United States Secretary of Defense - James Mattis - remarkably failed to mention "the two-state solution", or even the "Palestinian-Israeli conflict" in his keynote address -"US Policy in a Changing Middle East" - delivered at the International Institute for Strategic Affairs 14th Regional Security Summit in Manama, Bahrein held between 26-28 October.
Mattis' pointed omissions can only fuel speculation that a "one-state solution" – possibly involving the creation of a Jordan enclave in the West Bank - could now be uppermost in President Trump's thinking.
Billed as "The Middle East's premier security summit" – the attendees included some of the most powerful policymakers from the Middle East and beyond to address the region's most pressing governance challenges.
Jordan's King Abdullah in the opening address at the Summit - delivered by his Minister of Foreign Affairs and Expatriates Ayman Safadi – had warned:
There have been many attempts to delay and subvert the hope the two-state solution offers. Today, these negative efforts include the fallacy of a single, bi-national state. Any such solution, based on unilateral acts and unequal rights, would be a moral disaster and a recipe for continued conflict.
Safadi reinforced Abdullah's message in his own speech the following day:
As His Majesty said yesterday, the fallacy of one-state solution is something that we all need to keep our eyes wide open as it is being put on the table. If there is no two-state solution then one-state solution, then Israel is going to have to do determine whether it is going to be apartheid South Africa or a democratic Israel where Palestinians within Israel are going to have to exercise their political rights.
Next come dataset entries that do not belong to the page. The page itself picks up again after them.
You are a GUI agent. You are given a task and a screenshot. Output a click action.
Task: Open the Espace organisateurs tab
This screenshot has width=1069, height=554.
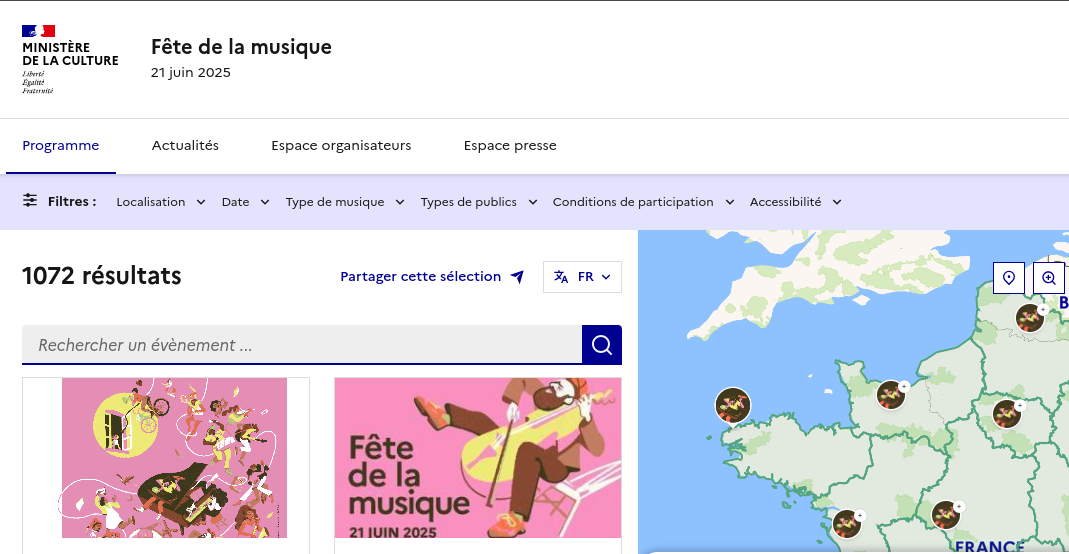[x=341, y=146]
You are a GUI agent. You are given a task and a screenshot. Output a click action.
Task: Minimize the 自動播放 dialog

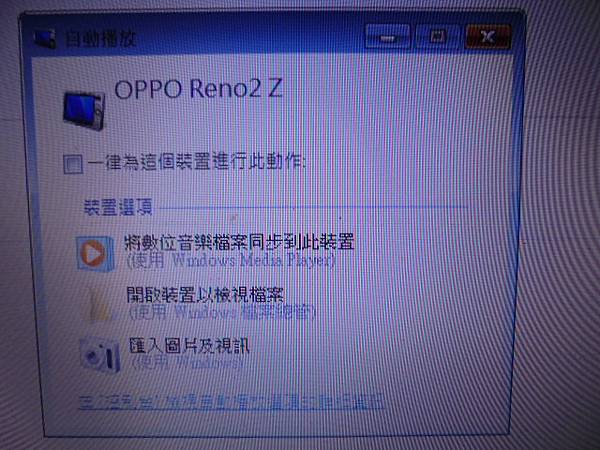click(387, 37)

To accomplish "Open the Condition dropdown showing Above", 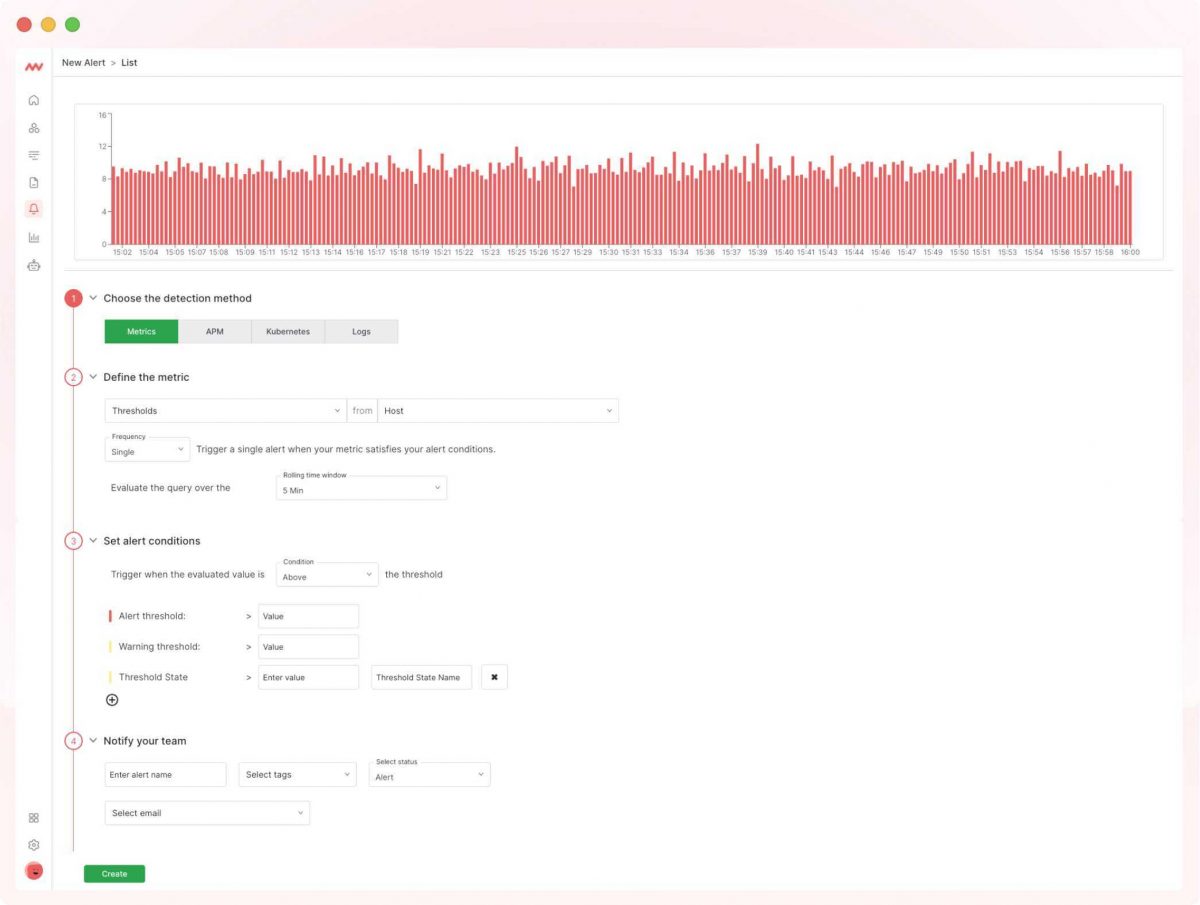I will pos(327,574).
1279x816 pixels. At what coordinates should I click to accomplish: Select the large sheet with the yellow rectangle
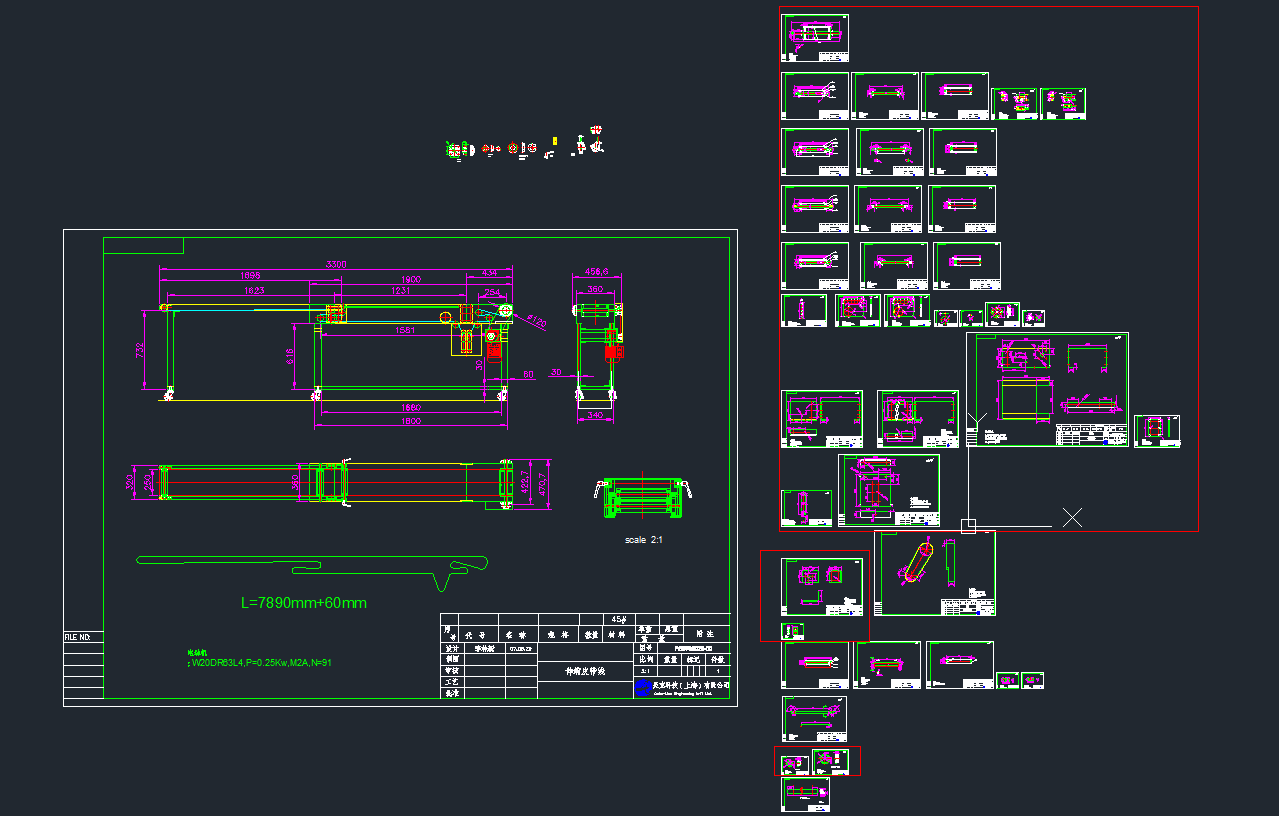pyautogui.click(x=1046, y=388)
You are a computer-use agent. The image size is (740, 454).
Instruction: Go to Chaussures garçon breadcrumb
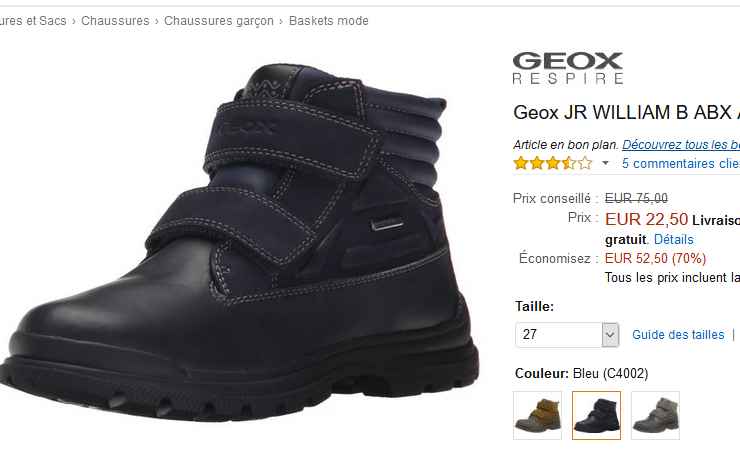pos(219,21)
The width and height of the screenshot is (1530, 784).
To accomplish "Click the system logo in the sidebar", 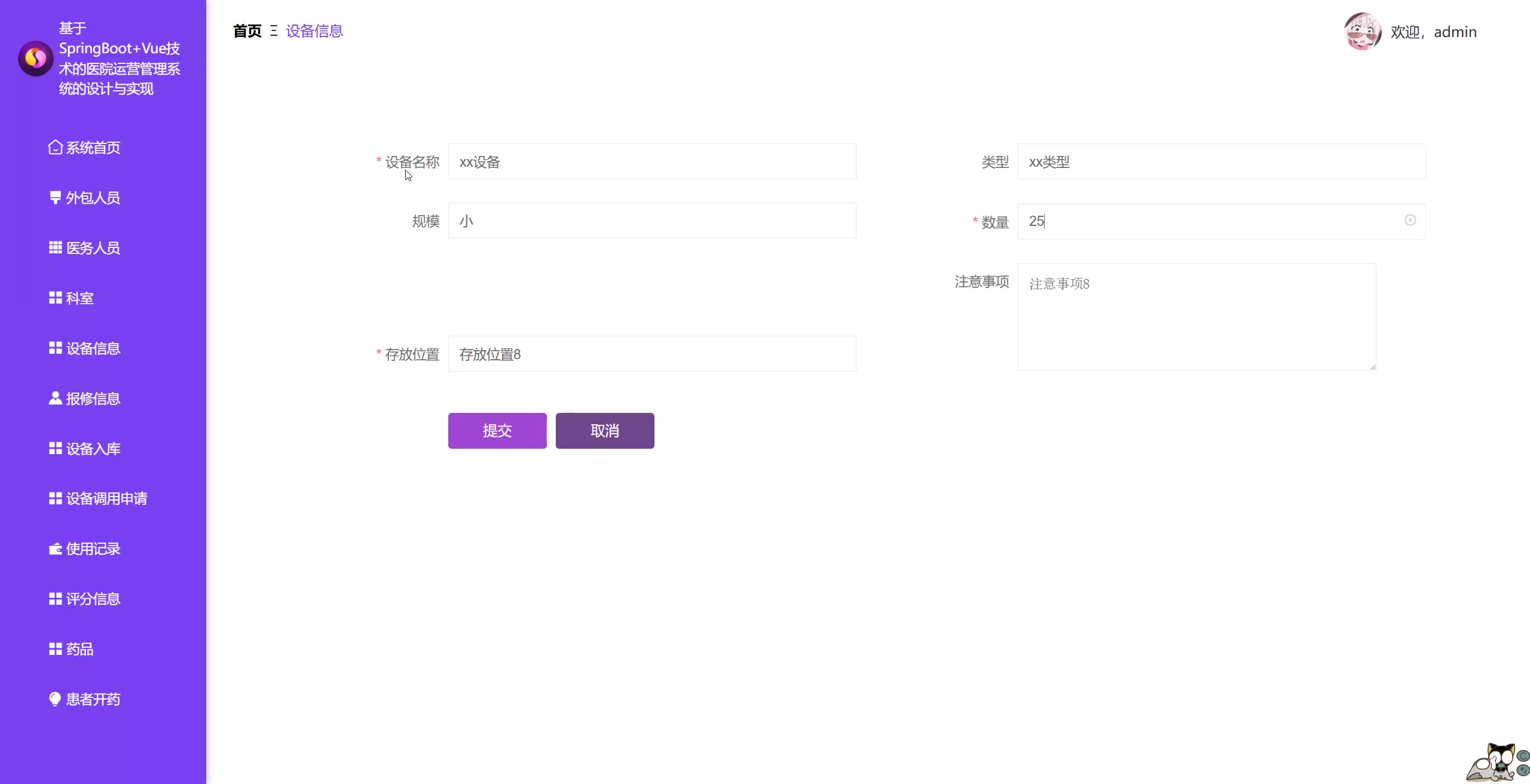I will click(x=35, y=59).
So, this is the kind of situation that we are looking at.
The King and his Foreign Minister's gloomy prognostications would disappear in their entirety if that "one-state solution" did not comprise Israel and the entire West Bank - but comprised Jordan united with a Jordan enclave in part of the West Bank.
A Jordan enclave would:
- Contain possibly 95% of the existing West Bank Arab population - once again being reunified in a single territorial entity with Jordan as existed between 1950 and 1967
- Enable Jordanian citizenship to be restored to the enclave's population - as previously existed between 1950 and 1988.
- Remove apartheid fears - since the Jordan/enclave population would be entirely Arab with family ties extending over the two banks of the Jordan River
- Be as democratic or undemocratic as the re-united populations wished – as occurred between 1950 and 1988
- Complete the original two-state solution first contemplated by the 1922 League of Nations Mandate for Palestine:
- an Arab State – Jordan - sovereign in about 80% of the territory of the Mandate - and
- a Jewish State – Israel – sovereign in about the remaining 20% of the Mandate
Interestingly – Safadi – in answering a question on resolving the seven-year old Syrian conflict – remarked:
I think if we all look in the mirror and ask ourselves the question, have we been following the right approach to solving the problem, I think facts on the ground will tell us no. We need not double down on positions that have gotten us where we are now. We need to be more realistic. We need to follow new approaches that will bring about a political solution to that crisis.
The single bi-national state is neither a fallacy nor a disaster - if both national entities are Arab.
A Jordan enclave in the West Bank – negotiated between Israel and Jordan under President Trump's auspices – could indeed prove to be the new approach and realistic political solution to ending the 100 year-old Arab-Jewish conflict.